Recognizing that surveillance was needed for security and that it was illegal, congress came up with FISA to try and solve the problem. FISA made it all legal once again as long as its pretty minimal safeguards were observed.

 

That is a common misperception of FISA. It wasn't drawn up to trim back surveillance abilities. Quite the contrary. It was drawn up to expand them, to essentially nullify the SCOTUS decision that made that kind of surveillance illegal.

 

The Clinton administration performed some searches without warrants, not taps or surveillance but actual physical searches. Physical searches were not covered by FISA hence, the Clintons were arguing that FISA didn't apply to the searches they performed. They were right, it didn't.

 

FISA was amended in 1995 to include physical searches. That is the situation, I believe, Jamie Gorelick was talking about that you quoted in another thread where we were discussing this. The Clinton's never argued that they had the authority to disregard FISA, FISA didn't cover physical searches. Once it was expanded to cover them, that was it. Clinton never argued that FISA was something he had the inherent authority to disregard.

 

Just because he didn't argue it doesn't mean that the point has no merit.
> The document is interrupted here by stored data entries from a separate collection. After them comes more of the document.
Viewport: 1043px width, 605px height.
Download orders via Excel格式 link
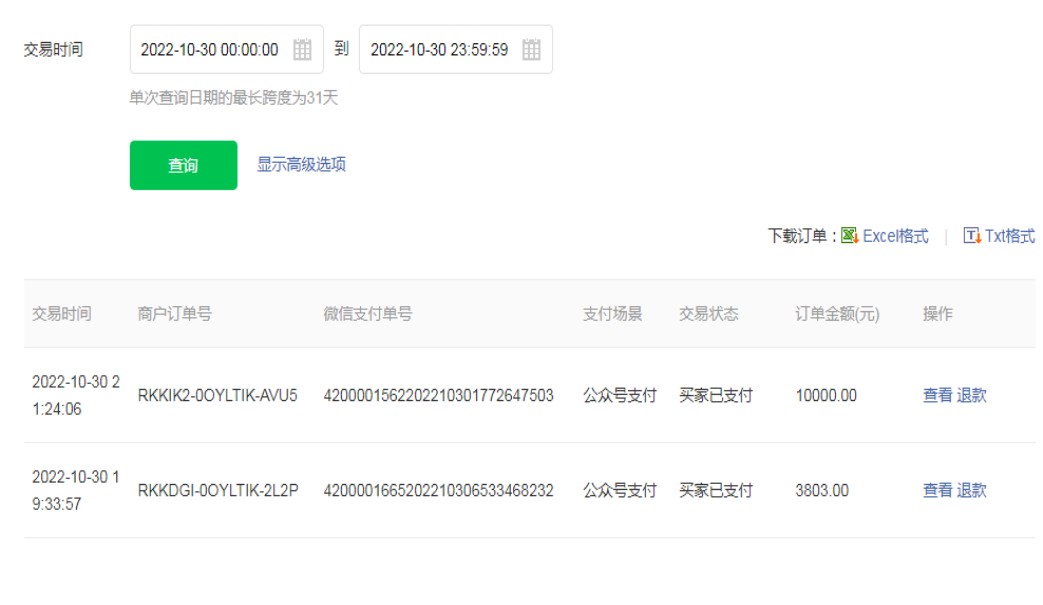(895, 236)
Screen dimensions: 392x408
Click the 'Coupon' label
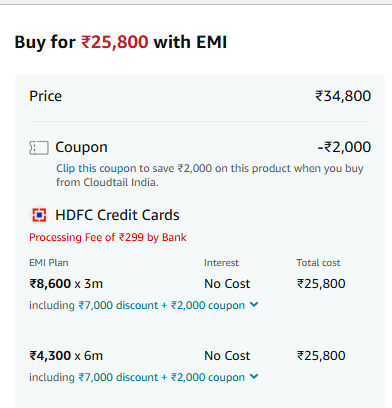pos(81,147)
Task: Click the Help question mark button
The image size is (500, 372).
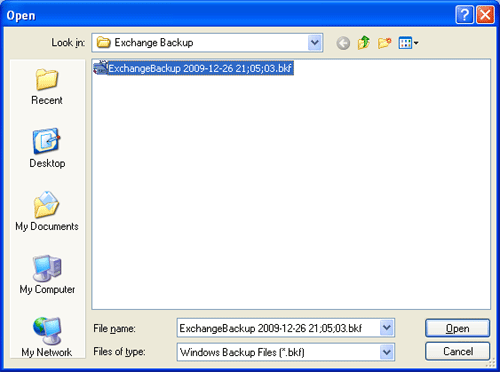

I just don't think that the "other presidents did it" defense is correct as to any pre-1972 or even better, pre-1978 President. If that argument is to have any merit at all, I think he would have to show that a post-1978 President was tapping and searching or whatever in violation of FISA. Maybe I missed it but I don't think he has argued that.

 

I know you are not really defending any of this, just analyzing the debate.

 

For me, I just still don't really get it. My understanding is that if Alberto certifies it is a bad guy or that he has a decent reason for thinking its a bad guy then they can tap them inside the US, outside the US, whatever and can do so without a warrant for a whole year with extensions available. They just have to notify a few people in congress and the FISA Court. Its warrantless, its fast and its legal. They don't have to ask permission, they just have to notify. I have heard a lot of back and forth but I haven't heard any explanation why that was not good enough.

 

I want to tap bad guys as much as anyone and it looks to me that FISA permits exactly that. Why didn't they avail themselves of that very large legal butt coverage?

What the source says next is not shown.